Collection entries:

+++

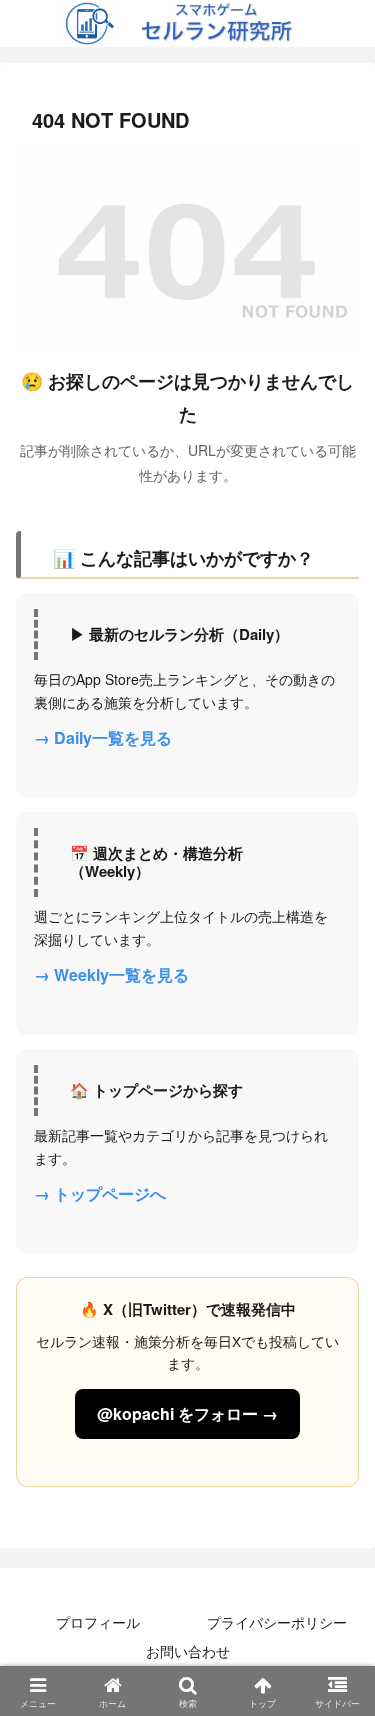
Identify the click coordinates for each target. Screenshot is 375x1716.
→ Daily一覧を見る (103, 737)
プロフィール (98, 1622)
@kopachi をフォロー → (187, 1413)
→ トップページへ (100, 1193)
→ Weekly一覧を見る (111, 974)
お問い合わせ (188, 1651)
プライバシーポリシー (277, 1622)
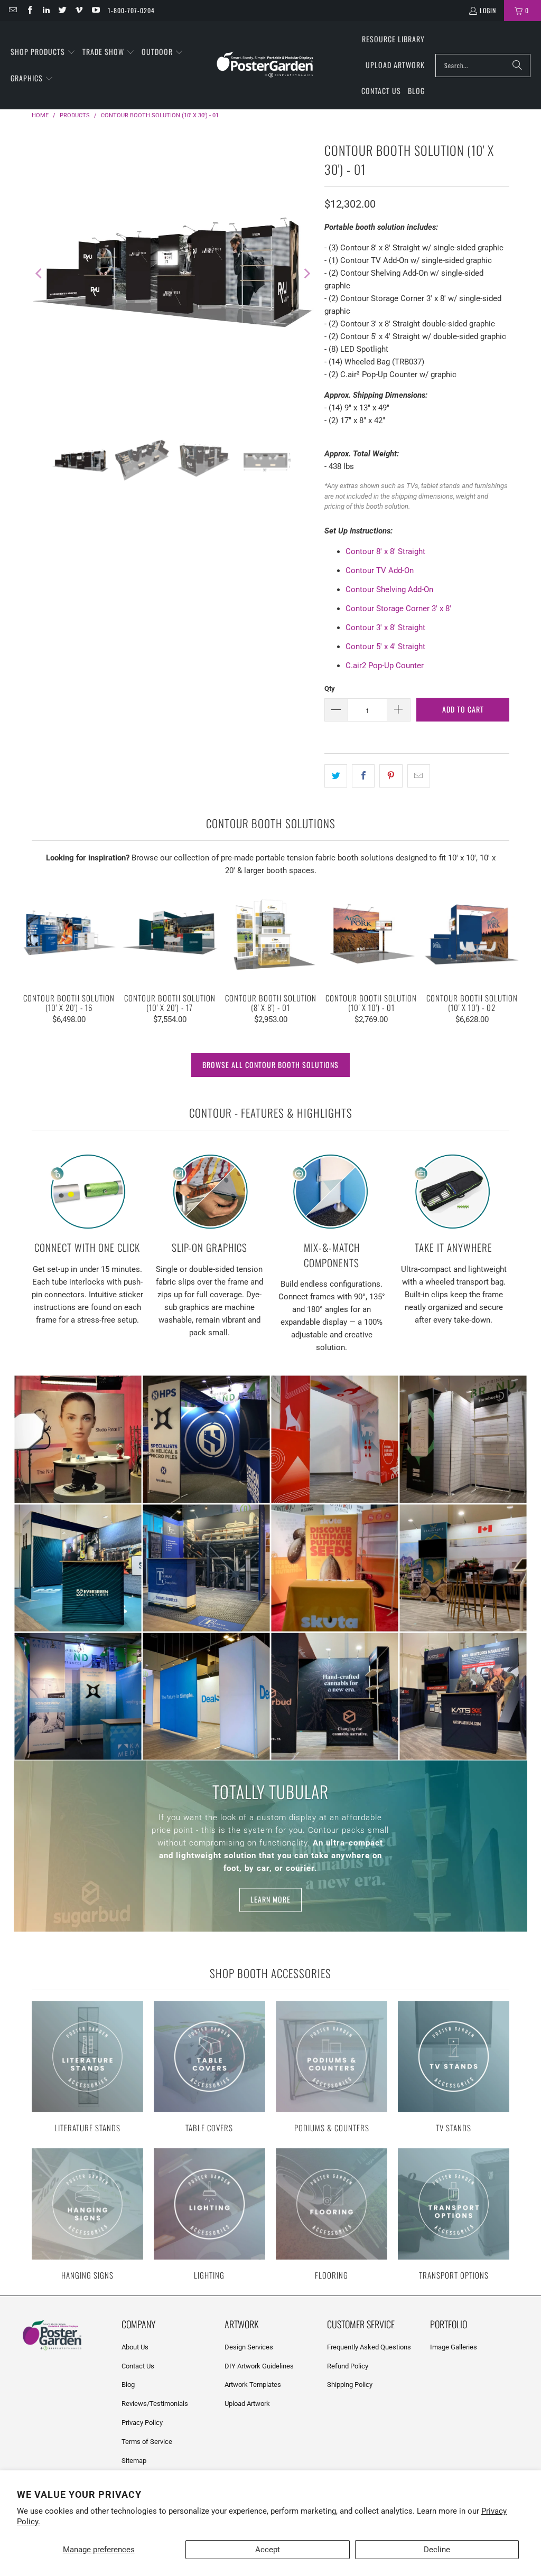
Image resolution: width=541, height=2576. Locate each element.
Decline (437, 2549)
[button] (43, 52)
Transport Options (453, 2215)
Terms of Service (147, 2442)
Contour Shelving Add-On (389, 589)
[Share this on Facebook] (363, 776)
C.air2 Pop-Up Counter (385, 665)
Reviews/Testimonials (155, 2404)
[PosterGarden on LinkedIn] (45, 10)
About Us (135, 2347)
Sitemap (134, 2461)
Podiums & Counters (331, 2068)
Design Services (249, 2347)
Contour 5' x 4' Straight (385, 646)
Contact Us (138, 2366)
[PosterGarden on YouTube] (94, 10)
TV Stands (453, 2068)
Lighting (209, 2215)
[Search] (517, 65)
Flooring (331, 2215)
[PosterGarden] (265, 65)
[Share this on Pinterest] (390, 776)
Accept (267, 2549)
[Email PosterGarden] (12, 10)
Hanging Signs (87, 2215)
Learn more (270, 1899)
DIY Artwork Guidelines (259, 2366)
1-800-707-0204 (131, 10)
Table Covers (209, 2068)
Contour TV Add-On (380, 570)
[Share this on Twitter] (335, 776)
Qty (329, 688)
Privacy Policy (142, 2423)
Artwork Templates (253, 2384)
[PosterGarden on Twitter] (62, 10)
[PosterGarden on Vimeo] (78, 10)
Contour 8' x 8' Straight (385, 551)
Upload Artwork (247, 2404)
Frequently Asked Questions (369, 2347)
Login (488, 10)
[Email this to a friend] (418, 776)
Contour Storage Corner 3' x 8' (398, 608)
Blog (128, 2384)
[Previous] (39, 273)
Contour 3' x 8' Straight (385, 627)
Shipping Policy (349, 2384)
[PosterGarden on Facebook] (28, 10)
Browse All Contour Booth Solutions (270, 1064)
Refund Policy (347, 2366)
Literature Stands (87, 2068)
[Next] (305, 273)
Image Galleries (453, 2347)
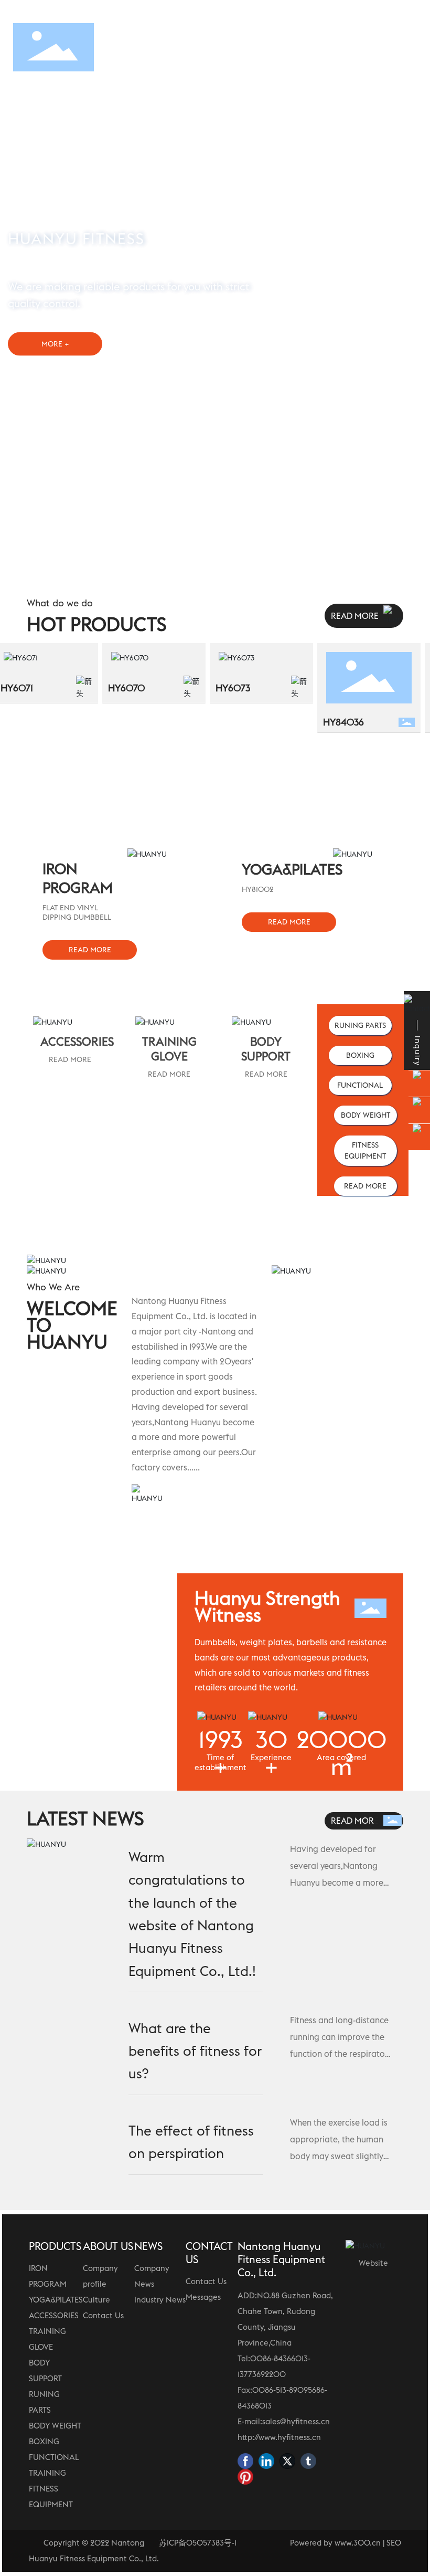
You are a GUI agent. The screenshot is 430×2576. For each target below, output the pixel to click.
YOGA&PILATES (56, 2300)
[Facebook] (245, 2461)
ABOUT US (108, 2246)
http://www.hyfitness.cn (279, 2437)
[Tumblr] (308, 2461)
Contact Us (103, 2315)
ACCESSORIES (54, 2315)
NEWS (148, 2246)
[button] (403, 278)
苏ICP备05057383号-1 (197, 2543)
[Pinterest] (245, 2477)
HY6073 (214, 688)
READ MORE (70, 1059)
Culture (96, 2300)
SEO (393, 2543)
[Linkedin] (266, 2461)
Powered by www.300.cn (335, 2543)
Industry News (160, 2300)
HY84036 (325, 722)
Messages (203, 2297)
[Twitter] (287, 2461)
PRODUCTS (55, 2246)
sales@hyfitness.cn (296, 2421)
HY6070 (108, 688)
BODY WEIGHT (55, 2426)
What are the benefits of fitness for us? (195, 2051)
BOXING (44, 2441)
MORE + (55, 343)
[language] (402, 46)
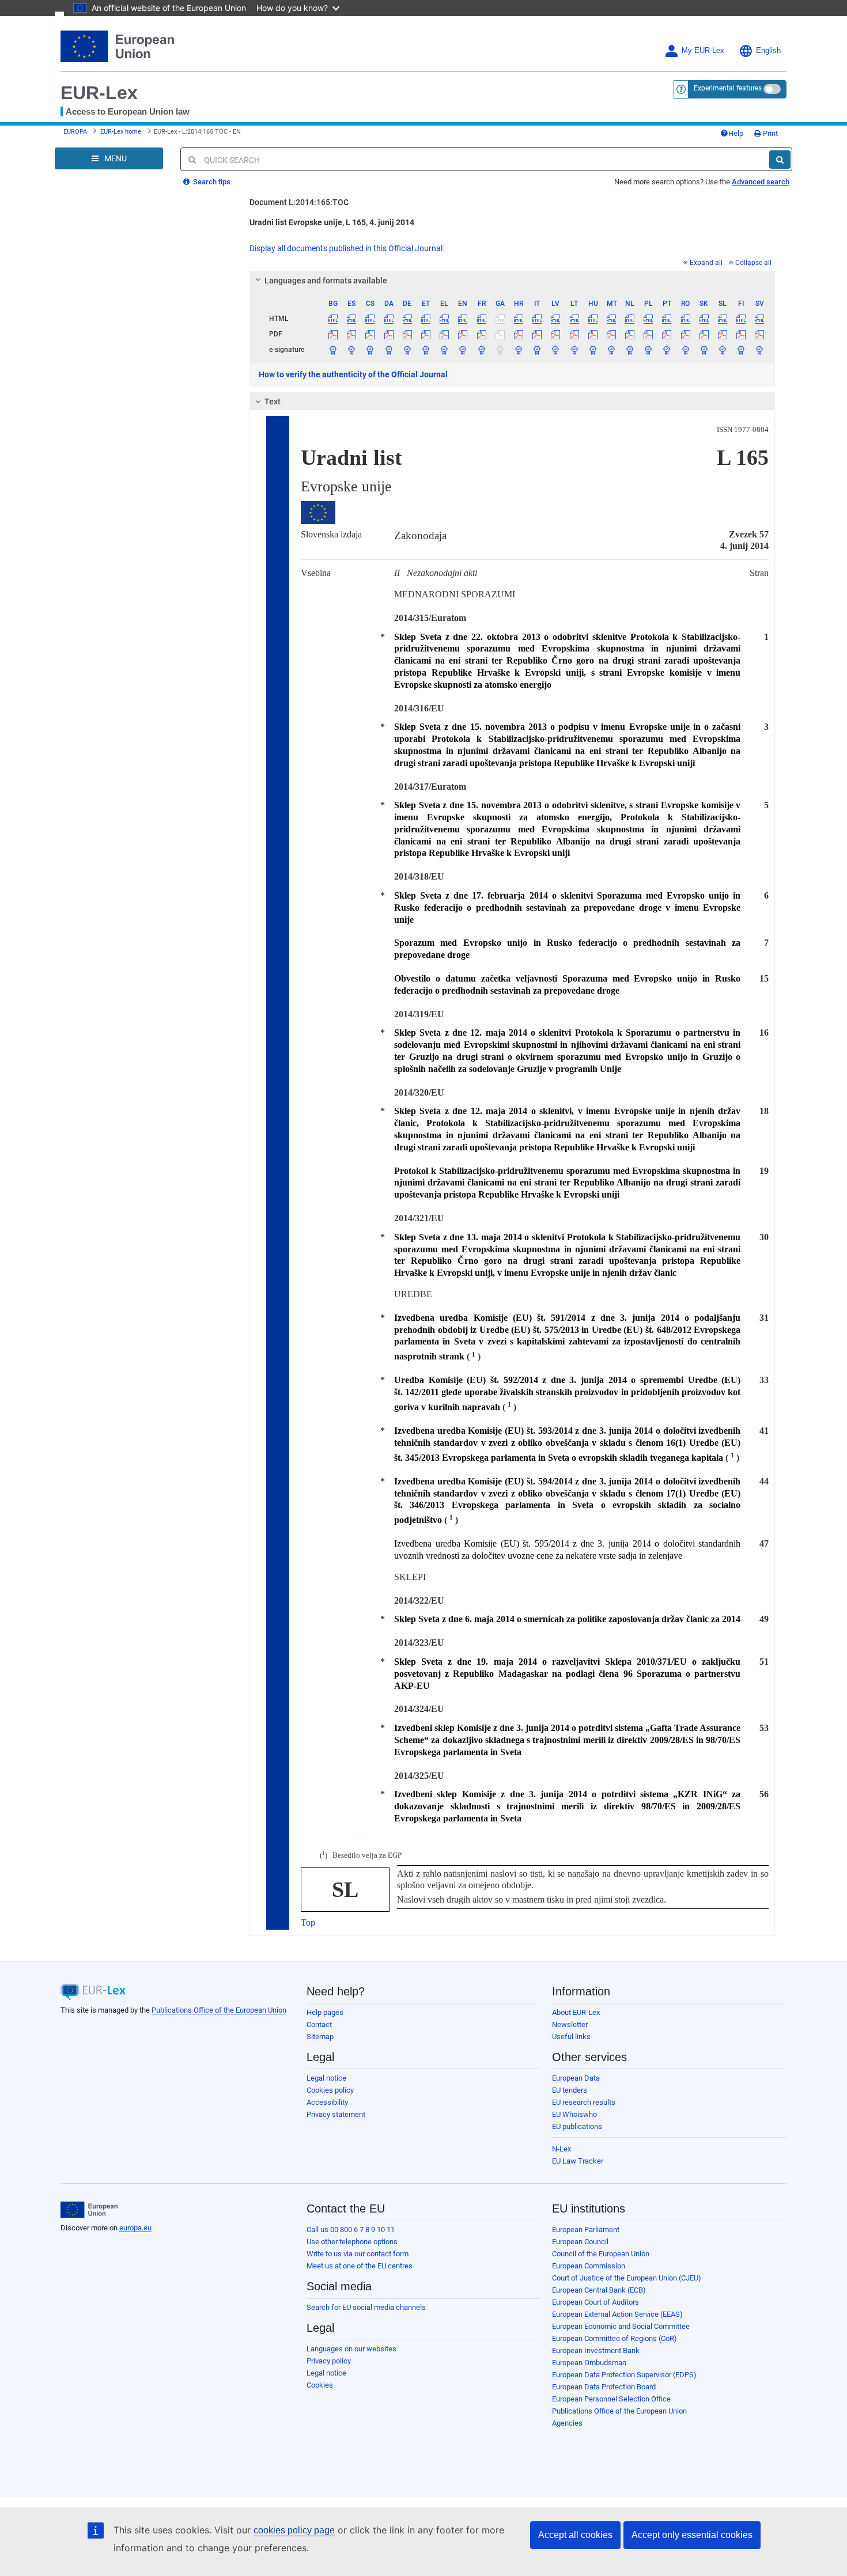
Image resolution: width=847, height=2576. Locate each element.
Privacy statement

+++

* What the exercise asks *
The string "Policy" marks the lines to copy; report each of them from the data above.

* Solution *
Privacy Policy (142, 2423)
Shipping Policy (349, 2384)
Refund Policy (347, 2366)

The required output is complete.